Epigenetic modification shapes differentiation trajectory and regulates the exhaustion state of chimeric antigen receptor T (CAR-T) cells. Limited efficacy induced by terminal exhaustion closely ties with intrinsic transcriptional regulation. However, the comprehensive regulatory mechanisms remain largely elusive. Here, we identify class I histone deacetylase inhibitors (HDACi) as boosters of CAR-T cell function by high-throughput screening of chromatin-modifying drugs, in which M344 and chidamide enhance memory maintenance and resistance to exhaustion of CAR-T cells that induce sustained antitumor efficacy both in vitro and in vivo. Mechanistically, HDACi decrease HDAC1 expression and enhance H3K27ac activity. Multi-omics analyses from RNA-seq, ATAC-seq, and H3K27ac CUT&Tag-seq show that HDACi upregulate expression of TCF4, LEF1, and CTNNB1, which subsequently activate the canonical Wnt/β-catenin pathway.
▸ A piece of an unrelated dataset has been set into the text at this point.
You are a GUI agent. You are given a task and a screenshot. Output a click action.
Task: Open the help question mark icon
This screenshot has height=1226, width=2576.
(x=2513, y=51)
Collectively, our findings elucidate the functional roles of class I HDACi in enhancing CAR-T cell function, which provides the basis and therapeutic targets for synergic combination of CAR-T cell therapy and HDACi treatment. [Display omitted] •Screening of chromatin-modifying drugs identifies class I HDACi as boosters of CAR-T cells•Class I HDACi enhance persistence and in vivo antitumor efficacy of CAR-T cells•Class I HDACi decrease HDAC1 expression and enhance H3K27ac activity•Multi-omics reveal class I HDACi activating the Wnt pathway in CAR-T cells In this study, Zhu et al. show that class I HDAC inhibitors, particularly M344 and chidamide, markedly improve persistence and antitumor efficacy of CAR-T cells by regulation of the HDAC1-H3K27ac axis and activation of the canonical Wnt/β-catenin signaling pathway.